[PROVIDED INFORMATION — start]
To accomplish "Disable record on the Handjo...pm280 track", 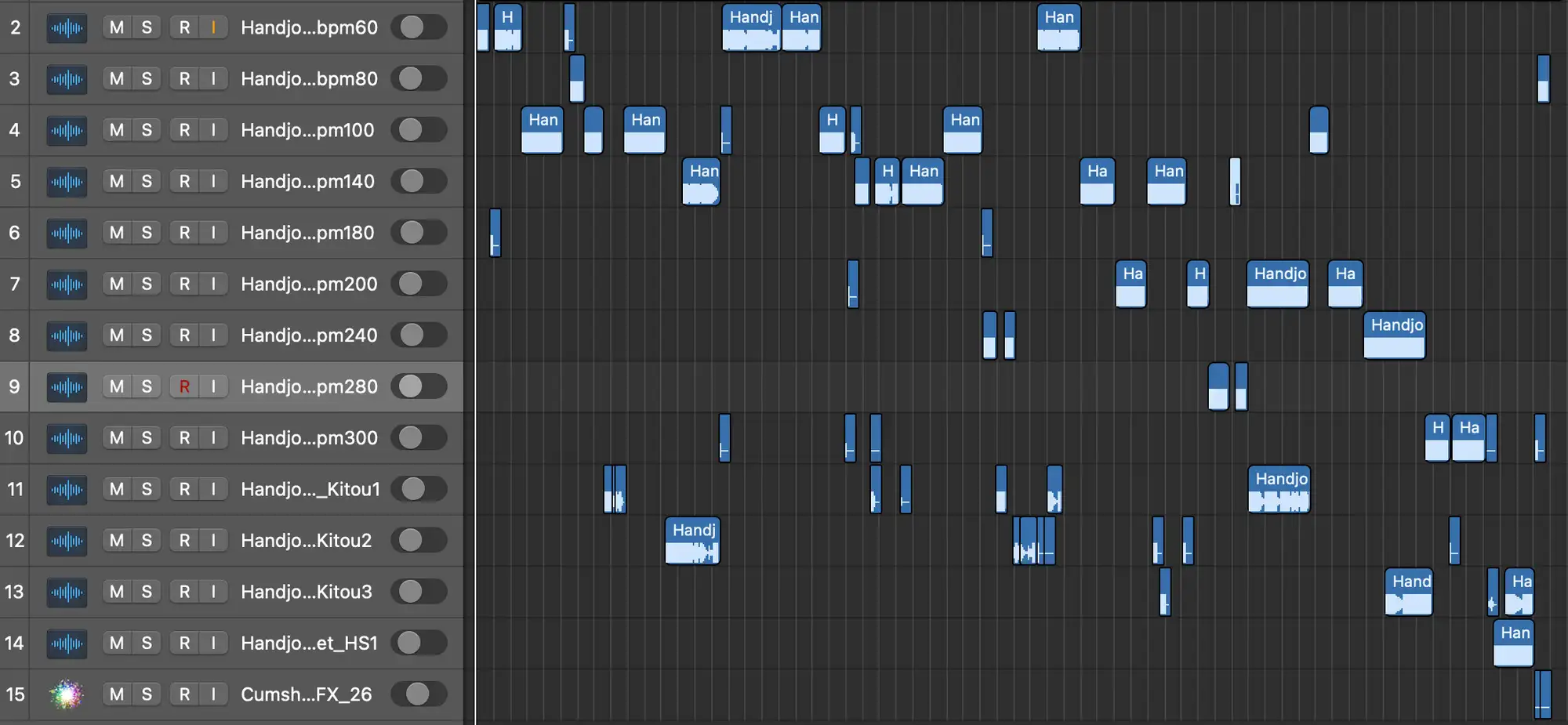I will pyautogui.click(x=184, y=386).
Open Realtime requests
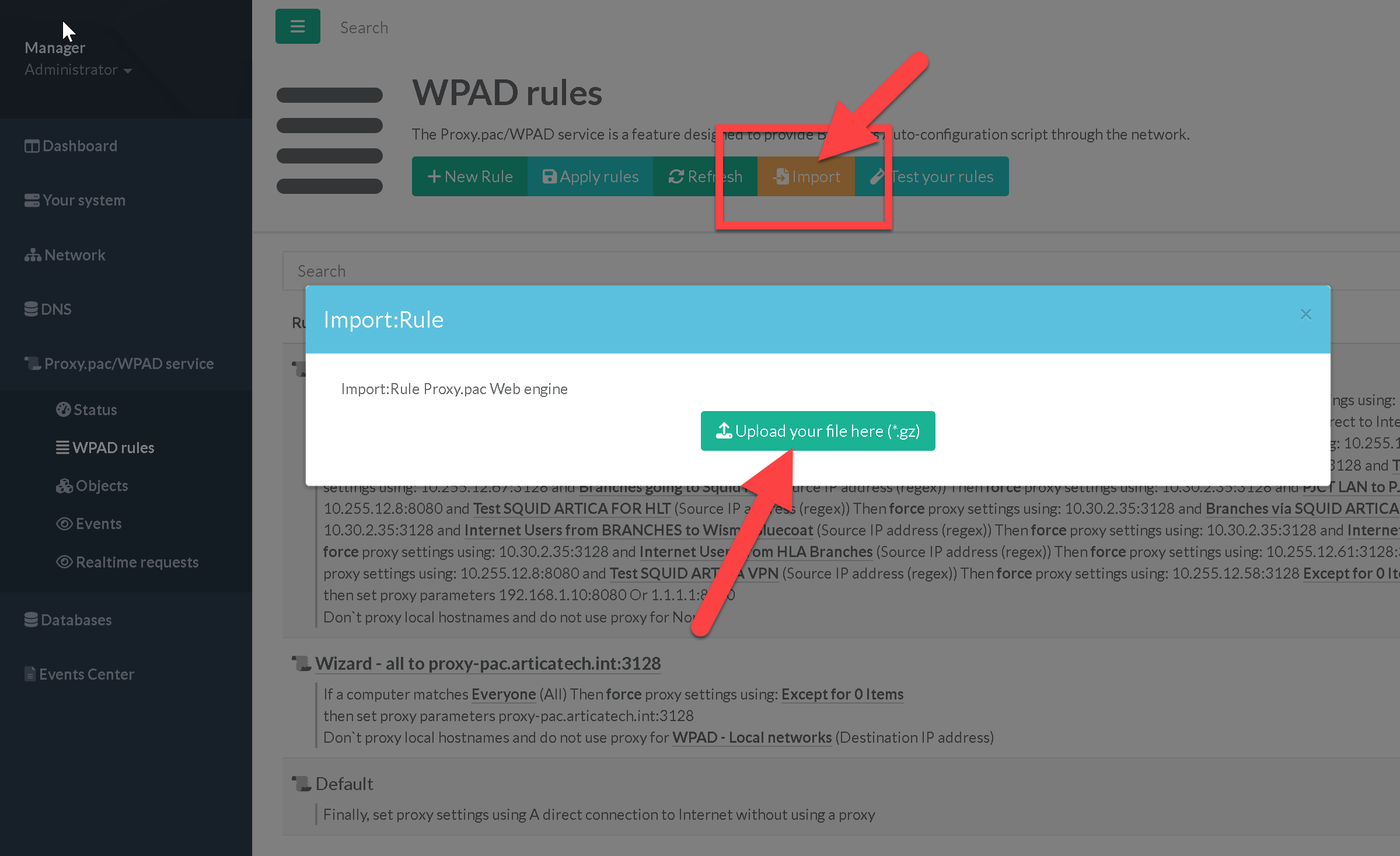 (x=127, y=562)
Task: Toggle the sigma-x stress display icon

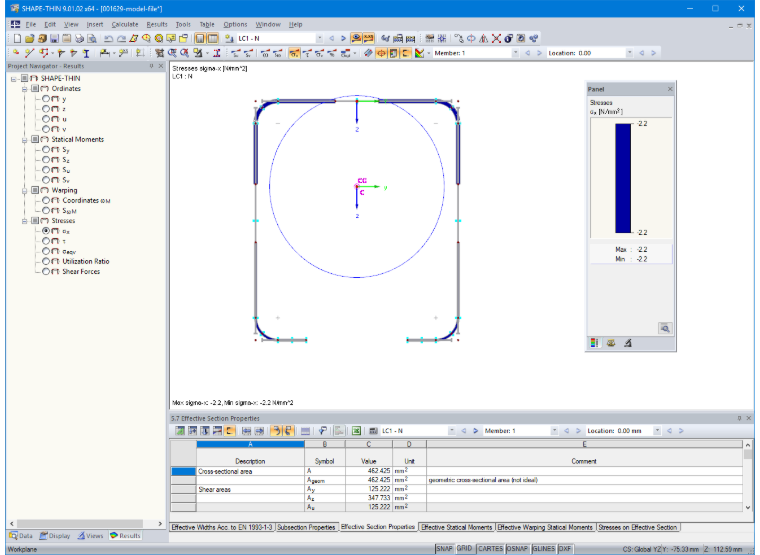Action: pos(294,53)
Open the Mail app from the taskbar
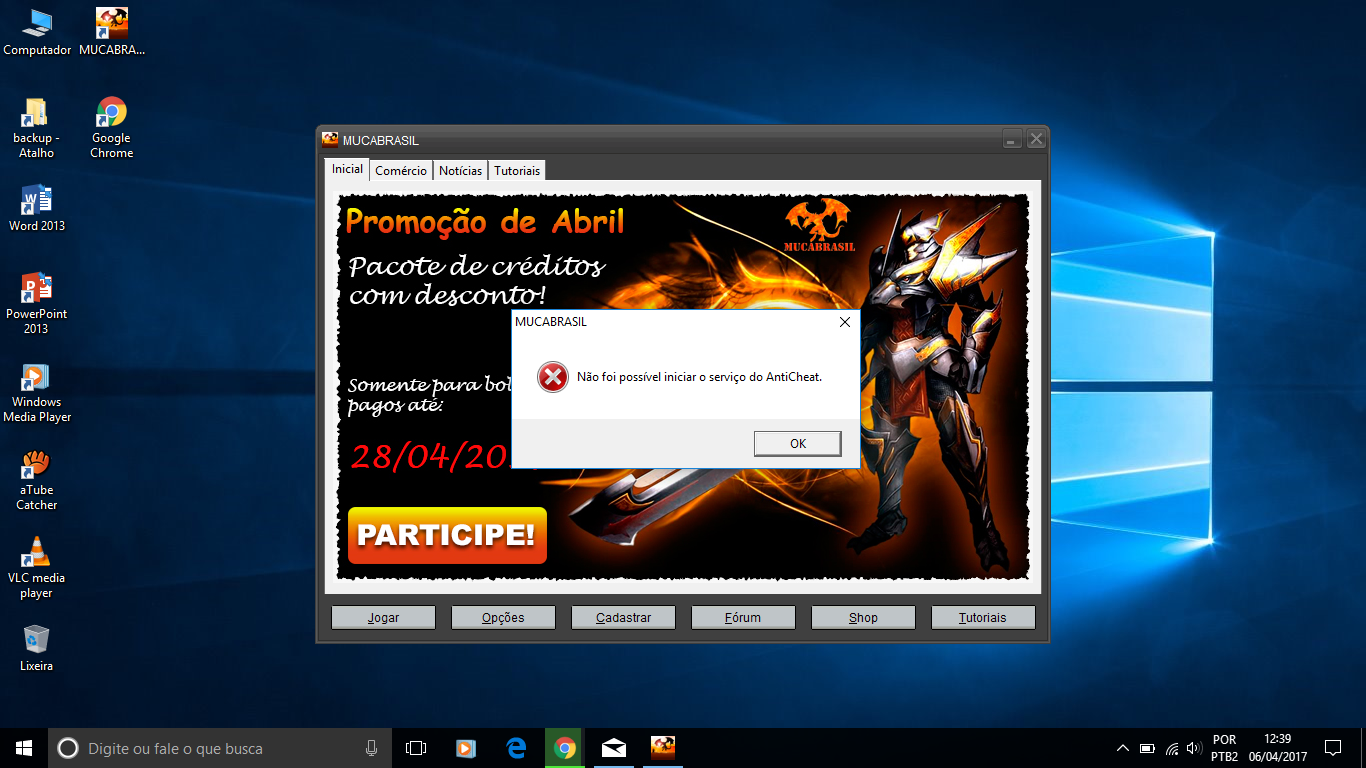Screen dimensions: 1366x768 (614, 748)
[PROVIDED INFORMATION — finish]
● **WHAT IS REQUIRED**:
All lines from the one containing "Open Realtime requests" through the end of the data are to be restated exactly, with nothing else and without the pictures.

● **COMPLETED EXERCISE**:
Open Realtime requests
 (x=127, y=562)
Task: Toggle the sigma-x stress display icon

Action: pos(294,53)
Open the Mail app from the taskbar
Screen dimensions: 1366x768 (614, 748)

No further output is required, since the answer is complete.